Text for analysis ->
+++

Advanced science, Astrophysics, International, Technical

Stephen Hawking: The supernova of cosmology

In 1974, by predicting the apparently paradoxical concept of radiation emanating from black holes, Hawking reminded us that mass and energy are two sides of the same coin.


We humans are a recent phenomenon in the Universe that is very old, mostly imperceptible and beyond our comprehension. Had it not been for great scientists like Isaac Newton, Albert Einstein, Edwin Hubble, Karl Schwarzschild, Subrahmanyan Chandrasekhar, Stephen Hawking and many more who unlocked the enduring mysteries of the boundless Universe, it would have been a struggle for lesser mortals like us getting our bearings straightened about our place in the cosmos. Their ground-breaking work, forever, changed our view of the “heavens.”

Postulated in 1687, Newton’s law of gravity was a beautiful synthesis between terrestrial and celestial phenomenon, reaching across the vast expanse of the Universe. It allows us to study the waltzing motion of the planets, moons, stars and other objects in the sky with clockwork precision.

Einstein’s special relativity, published in 1905, tells us that time is not only elastic, it is also the fourth component of the spacetime fabric of the Universe. Ten years later, his general relativity redefined gravity as matter’s response to the curving of spacetime caused by surrounding massive objects.

+++

Study material ->
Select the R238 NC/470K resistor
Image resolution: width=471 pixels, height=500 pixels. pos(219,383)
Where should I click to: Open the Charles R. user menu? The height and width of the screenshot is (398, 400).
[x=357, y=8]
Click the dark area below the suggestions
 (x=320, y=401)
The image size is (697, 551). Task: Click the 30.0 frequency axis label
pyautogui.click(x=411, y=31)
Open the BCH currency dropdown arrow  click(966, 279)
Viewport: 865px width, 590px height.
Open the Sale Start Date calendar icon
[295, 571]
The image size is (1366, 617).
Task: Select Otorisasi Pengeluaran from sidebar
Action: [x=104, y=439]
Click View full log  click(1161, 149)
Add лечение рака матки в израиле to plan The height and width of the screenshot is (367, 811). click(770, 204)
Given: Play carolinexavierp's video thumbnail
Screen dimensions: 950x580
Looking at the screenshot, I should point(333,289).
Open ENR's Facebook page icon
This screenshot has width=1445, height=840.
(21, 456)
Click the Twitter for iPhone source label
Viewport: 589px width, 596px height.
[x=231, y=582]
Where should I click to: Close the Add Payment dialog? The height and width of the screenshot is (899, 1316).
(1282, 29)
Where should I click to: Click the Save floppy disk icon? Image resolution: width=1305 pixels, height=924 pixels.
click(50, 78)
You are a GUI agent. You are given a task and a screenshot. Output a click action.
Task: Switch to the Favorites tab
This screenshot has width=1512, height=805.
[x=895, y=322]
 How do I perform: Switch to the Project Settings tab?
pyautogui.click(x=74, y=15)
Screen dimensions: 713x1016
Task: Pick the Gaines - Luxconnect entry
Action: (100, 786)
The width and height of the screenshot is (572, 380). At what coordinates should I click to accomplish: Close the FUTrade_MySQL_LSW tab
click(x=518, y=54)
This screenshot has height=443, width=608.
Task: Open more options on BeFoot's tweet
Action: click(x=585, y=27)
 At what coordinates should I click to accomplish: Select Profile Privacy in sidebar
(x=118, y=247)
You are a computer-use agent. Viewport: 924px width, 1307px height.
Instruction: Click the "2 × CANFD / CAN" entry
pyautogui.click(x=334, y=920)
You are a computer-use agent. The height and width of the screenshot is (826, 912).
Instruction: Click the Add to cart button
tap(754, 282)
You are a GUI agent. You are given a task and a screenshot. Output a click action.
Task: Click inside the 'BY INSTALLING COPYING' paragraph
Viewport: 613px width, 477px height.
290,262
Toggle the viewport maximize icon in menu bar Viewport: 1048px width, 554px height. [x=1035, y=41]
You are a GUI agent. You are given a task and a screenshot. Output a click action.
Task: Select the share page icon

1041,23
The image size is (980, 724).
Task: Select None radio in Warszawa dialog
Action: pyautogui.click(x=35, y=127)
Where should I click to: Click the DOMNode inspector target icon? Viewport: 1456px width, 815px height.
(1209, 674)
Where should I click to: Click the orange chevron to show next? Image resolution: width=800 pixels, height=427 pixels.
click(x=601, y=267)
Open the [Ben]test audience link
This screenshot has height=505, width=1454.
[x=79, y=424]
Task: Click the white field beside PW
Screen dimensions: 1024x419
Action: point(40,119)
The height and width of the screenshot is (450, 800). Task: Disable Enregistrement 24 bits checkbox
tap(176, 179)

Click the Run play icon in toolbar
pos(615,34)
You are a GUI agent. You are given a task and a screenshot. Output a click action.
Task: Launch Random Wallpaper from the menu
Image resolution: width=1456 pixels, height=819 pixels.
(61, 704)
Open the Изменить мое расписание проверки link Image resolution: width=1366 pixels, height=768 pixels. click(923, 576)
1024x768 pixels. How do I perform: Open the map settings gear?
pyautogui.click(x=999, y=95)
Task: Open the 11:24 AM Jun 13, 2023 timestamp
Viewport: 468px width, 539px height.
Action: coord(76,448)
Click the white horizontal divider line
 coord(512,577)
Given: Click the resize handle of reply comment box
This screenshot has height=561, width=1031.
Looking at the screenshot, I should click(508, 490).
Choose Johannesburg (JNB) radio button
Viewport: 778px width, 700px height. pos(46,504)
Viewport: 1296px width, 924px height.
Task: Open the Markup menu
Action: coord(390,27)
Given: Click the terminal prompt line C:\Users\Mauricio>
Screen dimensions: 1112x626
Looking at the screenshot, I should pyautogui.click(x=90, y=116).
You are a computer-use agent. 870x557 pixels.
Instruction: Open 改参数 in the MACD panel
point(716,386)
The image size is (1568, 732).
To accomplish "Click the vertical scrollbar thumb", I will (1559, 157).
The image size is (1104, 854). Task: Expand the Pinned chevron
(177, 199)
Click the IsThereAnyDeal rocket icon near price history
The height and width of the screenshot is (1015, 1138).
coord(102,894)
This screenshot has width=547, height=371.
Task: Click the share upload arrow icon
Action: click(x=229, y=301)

+++

Task list ->
(1) Transcribe the part of the Stephen Hawking article that begins at the words "We humans are" and stops after the words "with clockwork precision.".
(2) According to the Stephen Hawking article, what did Einstein's general relativity redefine gravity as?
(3) Write the next part of the Stephen Hawking article, starting after its final sentence.

Answers for the exercise ->
(1)
We humans are a recent phenomenon in the Universe that is very old, mostly imperceptible and beyond our comprehension. Had it not been for great scientists like Isaac Newton, Albert Einstein, Edwin Hubble, Karl Schwarzschild, Subrahmanyan Chandrasekhar, Stephen Hawking and many more who unlocked the enduring mysteries of the boundless Universe, it would have been a struggle for lesser mortals like us getting our bearings straightened about our place in the cosmos. Their ground-breaking work, forever, changed our view of the “heavens.”

Postulated in 1687, Newton’s law of gravity was a beautiful synthesis between terrestrial and celestial phenomenon, reaching across the vast expanse of the Universe. It allows us to study the waltzing motion of the planets, moons, stars and other objects in the sky with clockwork precision.

(2) Matter's response to the curving of spacetime caused by surrounding massive objects.

(3)
In 1916, Schwarzschild found that the solution of Einstein’s general relativity equations characterized something that confounds common sense ‒ an unfathomable hole drilled in the superstructure of the Universe. Today, we call this voracious gravitational sinkhole a black hole, a single point of zero volume and infinite density.

Much to Einstein’s consternation, in 1929, Hubble discovered that the Universe is expanding in size. His “constant” enabled us to estimate the age of the Universe. In 1930, Chandrasekhar’s calculations indicated that when a massive star runs out of fuel, it would blow itself apart in a spectacular but violent explosion and then collapse into a black hole.

Black holes were discovered in 1971, when astronomers detected a hint of radio wave emissions coming from an object in the constellation Cygnus. The emissions were later interpreted as the fingerprint of the black hole Cygnus X-1. Since then, numerous black holes, including supermassive ones, have been detected in our own Galaxy ‒ The Milky Way, and elsewhere in the Universe. According to NASA, supermassive black holes are growing faster than the rate at which stars are being formed in their galaxies.

Cloaked behind the event horizon, which is not a physical barrier but just an information barrier, it must seem that there is no way of getting mass from the black hole back out into outer space. No way, that is, not until the British physicist Stephen Hawking, arguably one of the greatest minds in scientific history, joined the Big League of Cosmology in the mid-twentieth century. With his seminal contributions to the fields of astrophysics, general relativity, quantum gravity and black holes, he raised the field of cosmology from a niche topic to a well-developed subject in the forefront of science.

In 1974, by predicting the apparently paradoxical concept of radiation emanating from black holes, Hawking reminded us that mass and energy are two sides of the same coin. He was able to show that a black hole, like any other body whose temperature is not absolute zero, emits energy in the form of radiation, energy now known as Hawking Radiation.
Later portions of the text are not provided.